The algorithm, named HesitaType, analyzes micro‑variations in keystroke timing to determine whether a user is experiencing remorse, second thoughts, or the specific emotional turbulence associated with writing to a former romantic partner. While the system was originally intended for corporate use, flagging emails that employees might later wish they hadn’t sent, early trials revealed a striking anomaly: HesitaType achieved its highest accuracy when analyzing emails addressed to exes.
“We didn’t design it to do that. It simply gravitated toward the strongest available signal,” said Dr. Nagisa Kishibe, founder and CEO of EmoMetric Labs. Kishibe, who holds a PhD in computational affective science, spoke with the calm confidence of someone who has spent years quantifying emotions he no longer personally experiences. “Typing speed becomes unusually unstable when people attempt to sound casual while suppressing unresolved feelings. The model recognized that pattern immediately.”
Kishibe emphasized that the algorithm’s performance in ex‑related communication was “not intentional,” adding, “The model is unbiased. It just understands regret better than most people do.” He declined to comment on whether his own typing data was included in the training set, noting only that he has been “fully focused on work” since a breakup two years ago. Investors familiar with the company’s early days have suggested, off the record, that the breakup may have accelerated the startup’s pivot toward emotional analytics, though Kishibe has consistently framed the shift as “market‑driven.”

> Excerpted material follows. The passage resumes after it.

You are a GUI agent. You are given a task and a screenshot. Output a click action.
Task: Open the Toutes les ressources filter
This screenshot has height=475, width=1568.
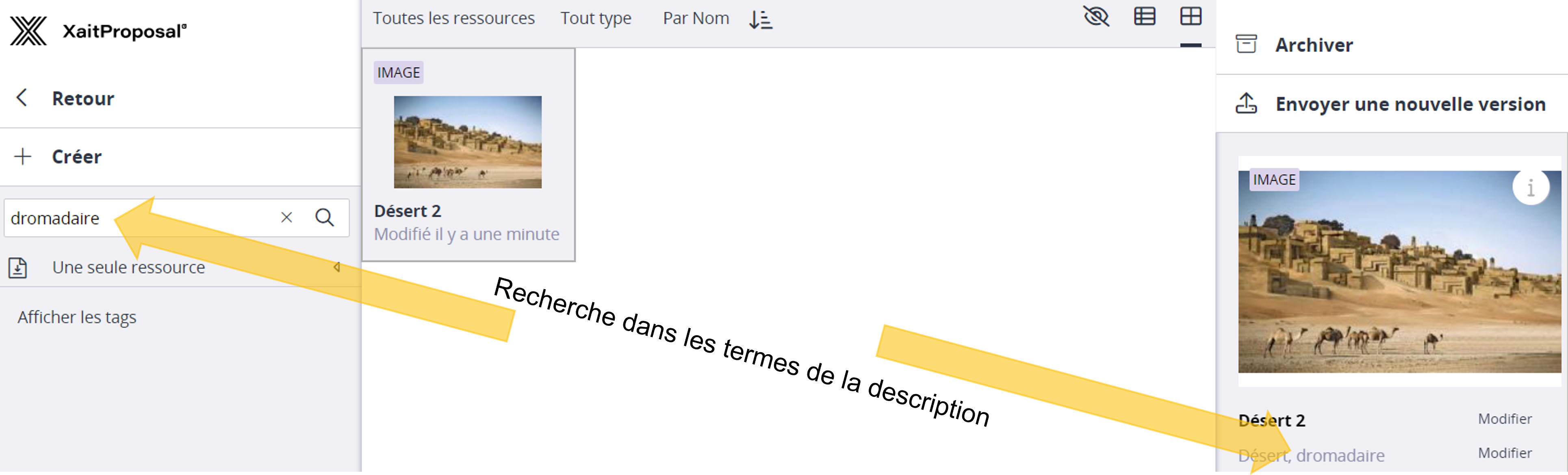453,18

According to the research team, HesitaType identifies regret through a combination of hesitation patterns, micro‑pauses, and subtle fluctuations in keystroke rhythm. One common indicator is the extended pause, often exceeding 1.8 seconds, after typing the word “Hey,” a moment researchers describe as “the emotional cliff.” Another is the rapid backspacing that follows phrases like “Just wanted to check in,” which the algorithm interprets as a sign of internal conflict. The system also detects a measurable drop in what the team calls “confidence velocity” when users debate whether to include an emoji, particularly the neutral smile. In several cases, HesitaType identified regret before the user had typed anything beyond the recipient’s name. “The emotional signature was already present,” Kishibe explained. “The model detected anticipatory remorse, which is common in certain interpersonal histories.”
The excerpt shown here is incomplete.